Cumhurbaşkanı Abdullah Gül ve Başbakan Erdoğan'ın Obama'ya Türkiye'nin bu konudaki görüşlerini ayrıntılı olarak aktarma imkanı bulamamış olabileceklerini ifade eden Baykal, bu durumda ise en azından Obama'ya ABD'li bilim adamı Prof. Dr. Justin Mccarthy'nin bu konudaki kitaplarını ya da Şükrü Elekdağ'ın Washington'da Büyükelçi olduğu dönemde 74 ABD'li bilim adamının bir araya gelerek hazırladıkları bildirinin metnini ve buna benzer ''yaşananların soykırım olmadığına'' ilişkin metin ve çalışmaları vermeleri gerektiğini anlattı.
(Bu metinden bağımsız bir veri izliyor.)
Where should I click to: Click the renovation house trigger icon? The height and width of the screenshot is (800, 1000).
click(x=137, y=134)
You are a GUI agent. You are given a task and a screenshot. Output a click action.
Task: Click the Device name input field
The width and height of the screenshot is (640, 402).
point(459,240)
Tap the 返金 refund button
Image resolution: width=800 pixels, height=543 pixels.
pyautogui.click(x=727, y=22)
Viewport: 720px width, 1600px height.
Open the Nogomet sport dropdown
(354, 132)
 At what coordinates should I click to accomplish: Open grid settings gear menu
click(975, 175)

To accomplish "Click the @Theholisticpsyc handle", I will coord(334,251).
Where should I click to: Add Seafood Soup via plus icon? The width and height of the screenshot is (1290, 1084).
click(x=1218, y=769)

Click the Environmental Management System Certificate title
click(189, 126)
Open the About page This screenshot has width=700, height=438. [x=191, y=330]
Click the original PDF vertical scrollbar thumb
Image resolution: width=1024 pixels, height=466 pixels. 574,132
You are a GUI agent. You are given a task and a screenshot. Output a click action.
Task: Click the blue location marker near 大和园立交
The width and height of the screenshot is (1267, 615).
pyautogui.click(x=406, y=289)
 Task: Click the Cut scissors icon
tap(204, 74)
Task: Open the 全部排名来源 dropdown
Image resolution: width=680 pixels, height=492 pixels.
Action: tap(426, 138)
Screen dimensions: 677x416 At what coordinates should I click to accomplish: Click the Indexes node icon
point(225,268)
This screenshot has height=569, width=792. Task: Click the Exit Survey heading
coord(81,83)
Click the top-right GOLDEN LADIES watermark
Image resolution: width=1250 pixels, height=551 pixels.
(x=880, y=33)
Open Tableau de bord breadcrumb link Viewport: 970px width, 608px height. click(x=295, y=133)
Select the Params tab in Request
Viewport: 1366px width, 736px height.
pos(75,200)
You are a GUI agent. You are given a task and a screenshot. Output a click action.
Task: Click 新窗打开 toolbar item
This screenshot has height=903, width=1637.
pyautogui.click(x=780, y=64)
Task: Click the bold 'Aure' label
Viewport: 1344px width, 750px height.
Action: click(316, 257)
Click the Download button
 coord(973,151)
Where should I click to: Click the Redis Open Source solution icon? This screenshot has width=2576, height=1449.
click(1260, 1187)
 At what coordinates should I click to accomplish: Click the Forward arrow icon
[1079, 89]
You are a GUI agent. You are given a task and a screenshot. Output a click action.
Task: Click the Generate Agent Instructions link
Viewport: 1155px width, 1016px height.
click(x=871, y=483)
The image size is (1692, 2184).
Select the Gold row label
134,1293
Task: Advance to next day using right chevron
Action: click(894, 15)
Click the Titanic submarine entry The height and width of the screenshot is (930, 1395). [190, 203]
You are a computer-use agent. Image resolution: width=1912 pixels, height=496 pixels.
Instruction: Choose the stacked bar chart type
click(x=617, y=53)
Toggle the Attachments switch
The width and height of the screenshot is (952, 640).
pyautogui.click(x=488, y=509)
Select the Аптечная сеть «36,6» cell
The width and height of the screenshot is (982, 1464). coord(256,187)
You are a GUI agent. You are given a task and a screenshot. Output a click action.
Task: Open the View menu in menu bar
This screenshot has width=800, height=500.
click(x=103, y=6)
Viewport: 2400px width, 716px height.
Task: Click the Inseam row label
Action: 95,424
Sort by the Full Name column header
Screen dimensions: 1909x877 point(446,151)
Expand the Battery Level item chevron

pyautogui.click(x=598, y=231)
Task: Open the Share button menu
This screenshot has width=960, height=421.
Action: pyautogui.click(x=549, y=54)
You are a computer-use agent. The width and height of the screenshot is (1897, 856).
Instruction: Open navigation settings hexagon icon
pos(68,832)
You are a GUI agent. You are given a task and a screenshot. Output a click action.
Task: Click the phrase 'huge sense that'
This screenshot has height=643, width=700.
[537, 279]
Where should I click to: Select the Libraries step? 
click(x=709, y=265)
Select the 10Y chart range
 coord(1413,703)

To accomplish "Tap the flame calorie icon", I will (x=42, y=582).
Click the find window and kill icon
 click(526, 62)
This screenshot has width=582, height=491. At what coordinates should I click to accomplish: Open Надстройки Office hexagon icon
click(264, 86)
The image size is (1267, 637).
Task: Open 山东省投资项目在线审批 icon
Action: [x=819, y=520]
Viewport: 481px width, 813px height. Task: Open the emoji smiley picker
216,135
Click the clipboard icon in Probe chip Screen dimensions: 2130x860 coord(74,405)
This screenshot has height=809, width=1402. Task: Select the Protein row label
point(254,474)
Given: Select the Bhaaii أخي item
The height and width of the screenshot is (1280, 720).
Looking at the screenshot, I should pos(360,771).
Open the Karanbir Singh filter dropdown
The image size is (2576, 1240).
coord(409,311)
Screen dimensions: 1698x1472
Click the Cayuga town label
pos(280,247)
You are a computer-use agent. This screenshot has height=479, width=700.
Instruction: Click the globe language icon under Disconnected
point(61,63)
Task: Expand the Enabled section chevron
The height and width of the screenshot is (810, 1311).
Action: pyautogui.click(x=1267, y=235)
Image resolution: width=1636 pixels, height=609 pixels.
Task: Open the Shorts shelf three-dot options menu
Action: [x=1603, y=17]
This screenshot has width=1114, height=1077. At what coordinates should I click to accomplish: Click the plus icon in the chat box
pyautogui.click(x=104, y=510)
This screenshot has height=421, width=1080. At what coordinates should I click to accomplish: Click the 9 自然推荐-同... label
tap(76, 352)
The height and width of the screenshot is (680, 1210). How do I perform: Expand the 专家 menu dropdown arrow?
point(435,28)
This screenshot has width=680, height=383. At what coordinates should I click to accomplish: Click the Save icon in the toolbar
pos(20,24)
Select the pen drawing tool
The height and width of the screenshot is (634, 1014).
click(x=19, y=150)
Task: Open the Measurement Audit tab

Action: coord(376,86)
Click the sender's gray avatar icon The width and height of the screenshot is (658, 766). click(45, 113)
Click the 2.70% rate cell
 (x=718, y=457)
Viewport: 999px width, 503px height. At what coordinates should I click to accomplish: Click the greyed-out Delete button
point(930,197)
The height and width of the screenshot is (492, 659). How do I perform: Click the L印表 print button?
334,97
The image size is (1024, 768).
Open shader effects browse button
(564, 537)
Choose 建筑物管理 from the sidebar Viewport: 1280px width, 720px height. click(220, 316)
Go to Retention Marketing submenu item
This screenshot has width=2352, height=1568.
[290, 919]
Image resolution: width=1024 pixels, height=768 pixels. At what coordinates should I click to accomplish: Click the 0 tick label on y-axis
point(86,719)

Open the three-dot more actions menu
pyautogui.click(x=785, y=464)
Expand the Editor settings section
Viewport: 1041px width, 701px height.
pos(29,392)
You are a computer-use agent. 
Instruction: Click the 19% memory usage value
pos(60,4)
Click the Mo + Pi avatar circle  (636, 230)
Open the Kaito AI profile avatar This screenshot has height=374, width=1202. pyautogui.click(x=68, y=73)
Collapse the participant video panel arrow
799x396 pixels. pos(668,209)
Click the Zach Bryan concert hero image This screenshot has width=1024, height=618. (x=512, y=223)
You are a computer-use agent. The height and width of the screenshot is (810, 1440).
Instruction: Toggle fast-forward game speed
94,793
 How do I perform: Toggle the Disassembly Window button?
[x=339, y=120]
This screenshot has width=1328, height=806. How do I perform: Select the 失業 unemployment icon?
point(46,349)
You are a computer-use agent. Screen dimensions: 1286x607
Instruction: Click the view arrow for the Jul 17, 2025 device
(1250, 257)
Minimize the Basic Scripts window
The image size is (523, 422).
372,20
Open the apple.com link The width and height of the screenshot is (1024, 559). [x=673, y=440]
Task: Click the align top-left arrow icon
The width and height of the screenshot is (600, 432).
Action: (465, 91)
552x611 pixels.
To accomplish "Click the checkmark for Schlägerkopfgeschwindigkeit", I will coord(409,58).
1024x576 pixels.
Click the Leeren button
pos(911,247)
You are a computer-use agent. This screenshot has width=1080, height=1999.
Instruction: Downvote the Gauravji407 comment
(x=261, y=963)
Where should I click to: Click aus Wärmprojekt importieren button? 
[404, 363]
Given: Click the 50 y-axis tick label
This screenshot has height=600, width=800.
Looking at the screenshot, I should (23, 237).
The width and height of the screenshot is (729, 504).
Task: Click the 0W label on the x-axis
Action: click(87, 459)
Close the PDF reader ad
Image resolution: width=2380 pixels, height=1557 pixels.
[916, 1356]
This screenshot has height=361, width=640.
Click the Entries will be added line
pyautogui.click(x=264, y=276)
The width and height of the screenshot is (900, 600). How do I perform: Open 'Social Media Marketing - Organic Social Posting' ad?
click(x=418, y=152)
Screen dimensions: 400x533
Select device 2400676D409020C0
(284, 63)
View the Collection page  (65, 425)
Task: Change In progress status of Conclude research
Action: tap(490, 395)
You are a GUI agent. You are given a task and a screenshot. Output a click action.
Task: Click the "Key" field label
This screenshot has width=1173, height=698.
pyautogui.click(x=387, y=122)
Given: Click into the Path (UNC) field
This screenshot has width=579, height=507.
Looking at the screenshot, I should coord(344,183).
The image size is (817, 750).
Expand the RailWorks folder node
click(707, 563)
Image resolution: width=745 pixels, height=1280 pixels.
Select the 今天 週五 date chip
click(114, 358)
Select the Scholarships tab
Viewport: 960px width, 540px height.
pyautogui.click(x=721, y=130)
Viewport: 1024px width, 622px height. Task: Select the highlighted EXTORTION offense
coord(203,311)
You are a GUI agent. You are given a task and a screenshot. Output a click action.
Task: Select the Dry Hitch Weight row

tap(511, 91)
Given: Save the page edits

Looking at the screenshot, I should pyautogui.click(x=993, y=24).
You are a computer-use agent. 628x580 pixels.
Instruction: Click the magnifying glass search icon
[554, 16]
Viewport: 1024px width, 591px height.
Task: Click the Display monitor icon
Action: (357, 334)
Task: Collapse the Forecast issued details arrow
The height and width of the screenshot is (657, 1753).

Bir ülkeyi ''soykırımla suçlamanın'' çok ağır bir itham ve iddia olduğunu da vurgulayan Baykal, hiç kimsenin yetkili bir mahkeme kararı olmadan suçlu ilan edilemeyeceğini bildirdi.

Yetkili mahkeme kararı olmadan ne bir kişiyi ne de bir devleti suçlamanın mümkün olmadığını belirten Baykal, bunu yapmanın yargısız infaz anlamına geldiğini söyledi. Baykal, ''Her siyasetçinin ve özellikle hukuk eğitimi almış, hukuk bilincine sahip her siyasetçinin bu konuda belli bir duyarlılık ve dikkat içinde bulunmasına ihtiyaç vardır'' diye konuştu.
''Soykırım'' iddiasında bulunanların, bunu uluslararası tarifi kapsamında ispatlamak zorunda olduğunu da belirten Baykal, ancak ilgili uluslararası mahkemelerde ispatlanması halinde ''soykırımdan'' söz edilebileceğini kaydetti. Baykal, ''Bu olmadan bir ülkenin bir başka ülkeye çıkıp 'sen soykırım yaptın' diye ithamda bulunması, hukukun temel ilkelerine, uluslararası hukukun temel anlayışına, masumiyet ilkesine aykırıdır. Yargısız infazda bulunmak, hüküm vermek anlamına gelir'' dedi.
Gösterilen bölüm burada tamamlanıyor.